───── SOURCE MATERIAL

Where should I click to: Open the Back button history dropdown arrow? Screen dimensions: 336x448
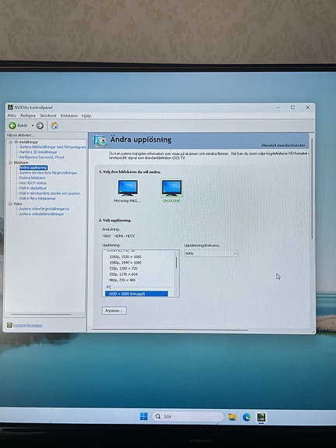point(33,125)
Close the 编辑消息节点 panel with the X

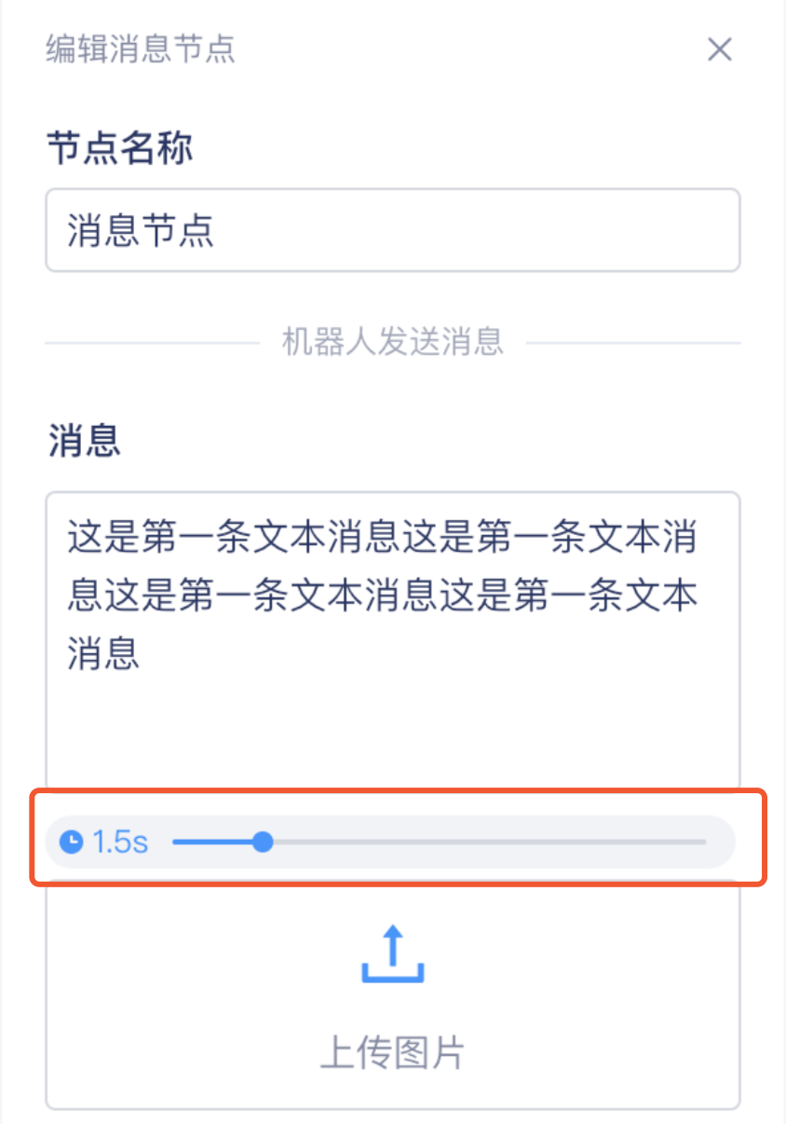[x=719, y=49]

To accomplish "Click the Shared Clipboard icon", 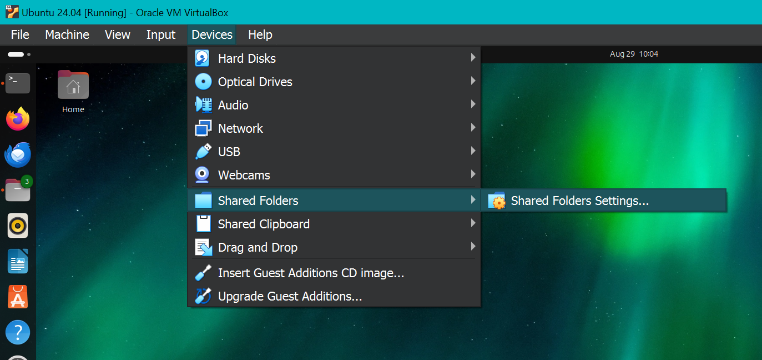I will 203,224.
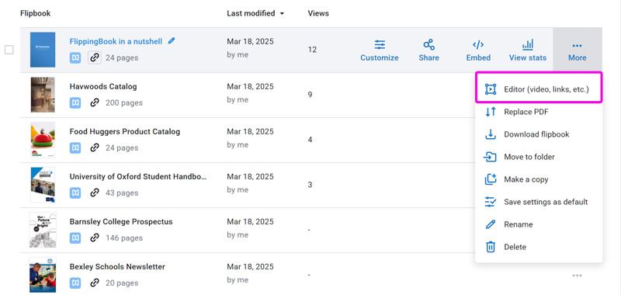
Task: Click pencil icon next to FlippingBook title
Action: click(x=172, y=40)
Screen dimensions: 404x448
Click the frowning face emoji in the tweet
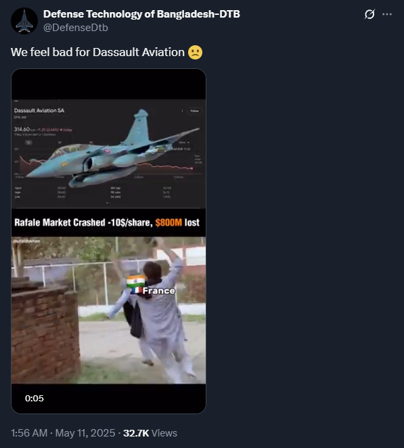[x=195, y=52]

──────────

EXERCISE DIRECTIONS: Your task is to transcribe, exactly and without additions, every line from the one that contains "Screen dimensions: 404x448" to the end of the entries above, both included. Omit all pictures.

WRITTEN RESPONSE:
Screen dimensions: 404x448
Click the frowning face emoji in the tweet
[x=195, y=52]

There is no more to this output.